Denuvo Analysis
Foreword
This post is intended for educational purposes only. Denuvo is arguably the most successful digital rights management solution to have ever existed, and is therefore an interest to many. This blog contains a large amount of my personal notes and correspondence with other reverse engineers (see kudos) which contains information about the recent iterations of Denuvo, lots of which I haven’t seen shared publicly before.
I mean no harm towards Irdeto and thus certain information will be redacted from this post.
Denuvo
Denuvo is an anti-tamper and digital rights management system (DRM). It is primarily used to protect digital media such as video games from piracy and reverse engineering efforts. Unlike traditional DRM systems, Denuvo employs a wide range of unique techniques and checks to confirm the integrity of both the game’s code and licensed user.
The General Idea
The core idea behind Denuvo is nothing new. It can only be described as a semi-online DRM for reasons that will become clear shortly. The general idea is as follows:
(1) User boots program.exe for the first time.
(2) Before any original game code is executed, Denuvo will collect hardware identification information regarding the current system, and prepare it for sending over the internet.
(3) program.exe then sends this hardware information to a Denuvo hosted server. What occurs at the server is obviously a mystery, but it likely applies reversible mathematical functions to combine the “stolen constants” (more on those later) with the hardware information provided by program.exe.

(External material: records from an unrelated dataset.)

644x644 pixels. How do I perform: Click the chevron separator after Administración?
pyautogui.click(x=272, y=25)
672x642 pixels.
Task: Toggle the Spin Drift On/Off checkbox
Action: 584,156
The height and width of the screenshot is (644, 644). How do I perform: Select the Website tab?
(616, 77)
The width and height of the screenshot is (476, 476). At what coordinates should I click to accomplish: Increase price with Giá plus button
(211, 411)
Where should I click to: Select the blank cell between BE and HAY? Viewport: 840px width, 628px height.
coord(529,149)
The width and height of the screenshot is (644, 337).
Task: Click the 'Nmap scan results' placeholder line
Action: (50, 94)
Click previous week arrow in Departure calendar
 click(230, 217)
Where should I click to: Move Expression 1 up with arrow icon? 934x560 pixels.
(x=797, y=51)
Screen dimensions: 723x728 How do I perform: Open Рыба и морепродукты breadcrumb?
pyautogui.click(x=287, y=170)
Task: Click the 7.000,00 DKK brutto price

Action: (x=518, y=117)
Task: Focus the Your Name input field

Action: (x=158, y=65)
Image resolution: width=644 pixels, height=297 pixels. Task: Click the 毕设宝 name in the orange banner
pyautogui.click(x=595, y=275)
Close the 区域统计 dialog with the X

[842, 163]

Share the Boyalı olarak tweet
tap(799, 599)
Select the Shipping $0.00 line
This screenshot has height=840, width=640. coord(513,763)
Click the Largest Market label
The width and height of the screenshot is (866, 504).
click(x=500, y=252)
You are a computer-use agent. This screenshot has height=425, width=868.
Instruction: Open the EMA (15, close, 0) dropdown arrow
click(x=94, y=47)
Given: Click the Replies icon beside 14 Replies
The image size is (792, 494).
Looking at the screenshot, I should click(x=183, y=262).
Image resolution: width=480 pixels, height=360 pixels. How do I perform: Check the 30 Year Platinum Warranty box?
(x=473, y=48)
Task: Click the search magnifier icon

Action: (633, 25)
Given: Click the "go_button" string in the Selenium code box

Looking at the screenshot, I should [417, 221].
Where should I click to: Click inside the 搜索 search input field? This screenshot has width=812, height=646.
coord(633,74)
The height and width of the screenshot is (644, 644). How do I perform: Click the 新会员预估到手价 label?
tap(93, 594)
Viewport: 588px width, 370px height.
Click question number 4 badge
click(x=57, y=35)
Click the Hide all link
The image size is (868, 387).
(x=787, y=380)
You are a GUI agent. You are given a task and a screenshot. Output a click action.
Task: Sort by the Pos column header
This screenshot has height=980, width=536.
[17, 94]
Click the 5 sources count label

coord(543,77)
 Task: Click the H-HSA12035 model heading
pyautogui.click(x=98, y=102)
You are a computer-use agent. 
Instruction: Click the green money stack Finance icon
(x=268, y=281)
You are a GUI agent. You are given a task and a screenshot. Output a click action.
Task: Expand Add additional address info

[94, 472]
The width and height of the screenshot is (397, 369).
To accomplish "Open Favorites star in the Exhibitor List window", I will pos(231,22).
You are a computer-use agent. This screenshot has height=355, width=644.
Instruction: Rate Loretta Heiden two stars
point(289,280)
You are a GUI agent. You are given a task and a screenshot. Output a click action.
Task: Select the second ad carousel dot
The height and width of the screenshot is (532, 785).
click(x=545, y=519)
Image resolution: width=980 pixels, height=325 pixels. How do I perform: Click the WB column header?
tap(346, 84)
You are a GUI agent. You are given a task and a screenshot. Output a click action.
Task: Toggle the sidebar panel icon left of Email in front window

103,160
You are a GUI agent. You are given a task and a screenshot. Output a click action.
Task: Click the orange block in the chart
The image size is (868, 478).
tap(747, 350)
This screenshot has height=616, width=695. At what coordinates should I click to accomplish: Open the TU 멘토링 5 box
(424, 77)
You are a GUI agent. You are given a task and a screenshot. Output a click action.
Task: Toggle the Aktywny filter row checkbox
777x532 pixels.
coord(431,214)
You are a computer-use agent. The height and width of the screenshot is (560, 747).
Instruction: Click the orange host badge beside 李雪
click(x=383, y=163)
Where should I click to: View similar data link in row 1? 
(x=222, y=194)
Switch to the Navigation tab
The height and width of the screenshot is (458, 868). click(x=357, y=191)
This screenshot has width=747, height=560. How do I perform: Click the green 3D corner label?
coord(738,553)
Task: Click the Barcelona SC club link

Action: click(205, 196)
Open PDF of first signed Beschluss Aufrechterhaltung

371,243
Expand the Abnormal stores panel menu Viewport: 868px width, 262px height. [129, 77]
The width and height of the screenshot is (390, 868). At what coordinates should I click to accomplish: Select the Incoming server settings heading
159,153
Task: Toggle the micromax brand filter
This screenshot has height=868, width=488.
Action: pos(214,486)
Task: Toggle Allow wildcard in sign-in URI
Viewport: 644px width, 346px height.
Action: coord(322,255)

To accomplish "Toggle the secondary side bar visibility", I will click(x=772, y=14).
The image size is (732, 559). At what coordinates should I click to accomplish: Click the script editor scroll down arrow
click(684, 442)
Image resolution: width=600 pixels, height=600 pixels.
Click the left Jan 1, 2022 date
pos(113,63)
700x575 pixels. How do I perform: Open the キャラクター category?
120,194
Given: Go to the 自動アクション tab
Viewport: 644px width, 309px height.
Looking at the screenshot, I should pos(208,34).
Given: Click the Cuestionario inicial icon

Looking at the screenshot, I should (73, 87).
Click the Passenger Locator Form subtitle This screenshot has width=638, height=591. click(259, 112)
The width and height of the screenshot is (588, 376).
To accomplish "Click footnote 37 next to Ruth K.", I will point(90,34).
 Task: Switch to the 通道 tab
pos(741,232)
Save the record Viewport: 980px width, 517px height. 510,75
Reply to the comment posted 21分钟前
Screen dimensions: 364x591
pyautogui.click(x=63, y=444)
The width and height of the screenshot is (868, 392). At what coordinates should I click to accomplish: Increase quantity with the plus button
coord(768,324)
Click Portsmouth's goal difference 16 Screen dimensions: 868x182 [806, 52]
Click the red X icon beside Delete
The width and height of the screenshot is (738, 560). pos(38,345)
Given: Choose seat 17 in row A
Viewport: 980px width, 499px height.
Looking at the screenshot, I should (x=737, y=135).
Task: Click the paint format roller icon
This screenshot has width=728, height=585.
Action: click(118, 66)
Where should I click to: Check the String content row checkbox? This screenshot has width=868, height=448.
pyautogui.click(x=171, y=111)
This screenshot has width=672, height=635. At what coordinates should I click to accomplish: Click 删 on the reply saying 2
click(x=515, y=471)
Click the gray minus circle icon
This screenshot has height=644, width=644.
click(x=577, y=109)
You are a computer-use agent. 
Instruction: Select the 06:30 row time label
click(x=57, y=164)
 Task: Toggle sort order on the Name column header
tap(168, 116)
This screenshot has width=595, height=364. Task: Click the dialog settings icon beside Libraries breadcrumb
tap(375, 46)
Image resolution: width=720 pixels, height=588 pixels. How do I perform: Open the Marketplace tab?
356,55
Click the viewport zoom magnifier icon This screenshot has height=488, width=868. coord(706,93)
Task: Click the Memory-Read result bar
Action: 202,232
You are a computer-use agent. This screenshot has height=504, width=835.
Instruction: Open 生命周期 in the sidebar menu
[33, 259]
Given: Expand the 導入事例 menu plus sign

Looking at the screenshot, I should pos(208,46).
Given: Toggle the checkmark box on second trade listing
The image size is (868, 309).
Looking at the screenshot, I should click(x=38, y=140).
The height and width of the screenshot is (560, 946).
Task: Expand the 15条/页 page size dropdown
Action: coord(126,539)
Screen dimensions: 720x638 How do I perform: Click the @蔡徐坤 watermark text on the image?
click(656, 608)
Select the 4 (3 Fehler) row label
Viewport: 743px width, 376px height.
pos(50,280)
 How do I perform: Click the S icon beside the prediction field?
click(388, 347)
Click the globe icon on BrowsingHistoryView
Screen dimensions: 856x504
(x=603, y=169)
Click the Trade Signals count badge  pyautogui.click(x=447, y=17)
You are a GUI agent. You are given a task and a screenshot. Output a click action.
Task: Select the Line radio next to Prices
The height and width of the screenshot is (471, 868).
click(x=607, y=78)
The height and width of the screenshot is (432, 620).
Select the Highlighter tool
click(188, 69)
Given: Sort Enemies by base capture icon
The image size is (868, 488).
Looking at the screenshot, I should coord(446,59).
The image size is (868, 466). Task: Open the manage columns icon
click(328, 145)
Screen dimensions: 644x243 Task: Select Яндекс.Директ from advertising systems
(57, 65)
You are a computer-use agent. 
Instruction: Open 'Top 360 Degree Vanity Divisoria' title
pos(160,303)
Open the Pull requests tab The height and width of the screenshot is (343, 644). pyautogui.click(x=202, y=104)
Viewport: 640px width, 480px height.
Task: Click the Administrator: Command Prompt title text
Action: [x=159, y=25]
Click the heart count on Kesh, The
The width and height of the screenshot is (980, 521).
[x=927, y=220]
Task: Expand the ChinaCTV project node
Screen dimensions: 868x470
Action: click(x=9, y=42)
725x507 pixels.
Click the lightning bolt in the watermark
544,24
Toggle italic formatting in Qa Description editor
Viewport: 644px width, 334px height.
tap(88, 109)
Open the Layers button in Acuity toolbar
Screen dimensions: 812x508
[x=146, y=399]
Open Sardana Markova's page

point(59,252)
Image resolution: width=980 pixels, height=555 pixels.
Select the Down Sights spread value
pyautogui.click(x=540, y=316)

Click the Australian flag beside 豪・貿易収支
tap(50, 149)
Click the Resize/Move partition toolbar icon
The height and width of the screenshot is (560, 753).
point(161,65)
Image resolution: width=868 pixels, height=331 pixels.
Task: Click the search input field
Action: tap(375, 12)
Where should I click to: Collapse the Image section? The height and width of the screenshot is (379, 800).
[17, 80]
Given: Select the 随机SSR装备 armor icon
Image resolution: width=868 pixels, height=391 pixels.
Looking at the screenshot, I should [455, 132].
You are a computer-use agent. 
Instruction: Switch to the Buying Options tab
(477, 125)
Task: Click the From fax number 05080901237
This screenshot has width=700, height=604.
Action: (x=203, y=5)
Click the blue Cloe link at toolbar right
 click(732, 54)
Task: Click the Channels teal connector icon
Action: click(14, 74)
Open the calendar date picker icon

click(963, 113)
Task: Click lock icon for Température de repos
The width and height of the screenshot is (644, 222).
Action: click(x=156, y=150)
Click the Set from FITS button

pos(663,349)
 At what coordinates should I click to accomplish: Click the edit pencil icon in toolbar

The server then sends this now mixed information, we will refer to this as “the license file”, back to program.exe.
(4) Once program.exe receives the license file, a local copy is created that program.exe can refer to on future boots; removing the need for another online request to be made (hence the use of “semi-online” earlier).
(5) program.exe will be redirected to the original entry point (OEP) and begin executing the actual game code. During this time, program.exe will collect hardware information at runtime and attempt to decrypt stolen constants from the license file. These now decrypted constants will then be used to execute “original game instructions”.
If it wasn’t made clear already, the game will effectively end up performing user integrity checks. This is due to the fact that if the hardware information collected at runtime is not the equal to that of which was used to create the license file on the Denuvo server, then an incorrect stolen constant will be decrypted and the game will likely suffer (most of the time this is a direct crash).
A More Technical Explanation
This section will investigate each protection mechanism and user integrity check more thoroughly. Remember, there is far more to Denuvo that what is outlined here.
General Idea Revisited
License File
When Denuvo is first added to a binary, certain functions in that game are selected to become “protected”. All this means is that the function itself will be executed inside of a virtual machine, and select parts of certain instructions will be removed entirely from the binary. The license file is simply all of these removed bytes combined together and combined with the user’s hardware identification via reversible mathematical functions. It is important that whatever operations are applied are reversible, otherwise the client would have no way of decrypting and getting the original constant.
License DWORDs
Since there are multiple stolen instructions, prior to handling execution over to the OEP, Denuvo will write select parts of the license file into DWORDs, scattered around the .vm section (.vm being the PE section which contains the VM code). Each DWORD, we will nick “License DWORD”, is effectively a single instruction that was removed from the binary, combined with the hardware identification information of the customer.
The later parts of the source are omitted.